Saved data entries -

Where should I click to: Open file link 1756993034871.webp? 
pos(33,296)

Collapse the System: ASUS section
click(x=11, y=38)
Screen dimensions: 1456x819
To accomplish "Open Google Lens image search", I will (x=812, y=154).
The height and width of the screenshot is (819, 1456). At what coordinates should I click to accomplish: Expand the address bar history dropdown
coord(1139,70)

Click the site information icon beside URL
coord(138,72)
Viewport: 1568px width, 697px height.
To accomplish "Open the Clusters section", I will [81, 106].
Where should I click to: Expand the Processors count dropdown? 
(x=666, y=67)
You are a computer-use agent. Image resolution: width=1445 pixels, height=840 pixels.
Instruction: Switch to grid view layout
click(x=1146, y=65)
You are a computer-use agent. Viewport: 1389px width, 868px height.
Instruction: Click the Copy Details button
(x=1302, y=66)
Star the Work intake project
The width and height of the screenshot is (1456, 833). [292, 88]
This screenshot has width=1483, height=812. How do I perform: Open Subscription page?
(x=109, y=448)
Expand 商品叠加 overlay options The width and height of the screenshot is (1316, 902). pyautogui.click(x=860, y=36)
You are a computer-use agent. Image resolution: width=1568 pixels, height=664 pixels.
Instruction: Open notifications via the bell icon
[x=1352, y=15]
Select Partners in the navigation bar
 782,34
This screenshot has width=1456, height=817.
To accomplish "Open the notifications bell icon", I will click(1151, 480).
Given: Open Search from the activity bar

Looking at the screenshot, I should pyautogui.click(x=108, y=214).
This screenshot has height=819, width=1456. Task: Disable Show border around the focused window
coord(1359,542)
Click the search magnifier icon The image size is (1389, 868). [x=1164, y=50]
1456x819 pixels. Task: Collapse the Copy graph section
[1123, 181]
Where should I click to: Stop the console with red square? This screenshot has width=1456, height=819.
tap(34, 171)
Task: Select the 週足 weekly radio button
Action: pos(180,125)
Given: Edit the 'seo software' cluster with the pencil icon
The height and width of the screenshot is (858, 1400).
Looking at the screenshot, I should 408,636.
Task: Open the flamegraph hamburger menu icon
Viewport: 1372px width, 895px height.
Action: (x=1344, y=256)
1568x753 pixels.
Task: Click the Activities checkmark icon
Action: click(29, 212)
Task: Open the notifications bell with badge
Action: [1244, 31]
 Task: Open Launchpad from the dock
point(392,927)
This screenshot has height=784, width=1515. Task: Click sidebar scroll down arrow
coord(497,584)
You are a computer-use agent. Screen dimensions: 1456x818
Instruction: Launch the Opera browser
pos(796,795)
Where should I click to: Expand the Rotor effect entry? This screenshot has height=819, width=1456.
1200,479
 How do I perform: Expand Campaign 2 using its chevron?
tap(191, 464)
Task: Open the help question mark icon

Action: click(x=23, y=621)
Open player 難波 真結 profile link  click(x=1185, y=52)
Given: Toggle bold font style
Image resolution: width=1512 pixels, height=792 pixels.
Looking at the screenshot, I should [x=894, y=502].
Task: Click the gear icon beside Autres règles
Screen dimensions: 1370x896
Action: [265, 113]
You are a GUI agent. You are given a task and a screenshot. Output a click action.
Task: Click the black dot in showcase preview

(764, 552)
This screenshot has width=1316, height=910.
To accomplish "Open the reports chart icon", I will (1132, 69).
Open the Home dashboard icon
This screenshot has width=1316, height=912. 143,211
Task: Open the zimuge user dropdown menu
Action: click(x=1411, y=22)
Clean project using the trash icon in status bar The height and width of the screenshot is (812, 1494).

The problem - Show each line in the data where the string "will" appears.

Result below -
To accomplish "Open Google Lens image search", I will (x=812, y=154).
To accomplish "Open the Clusters section", I will [81, 106].
To accomplish "Open the notifications bell icon", I will click(1151, 480).
To accomplish "Open the reports chart icon", I will (1132, 69).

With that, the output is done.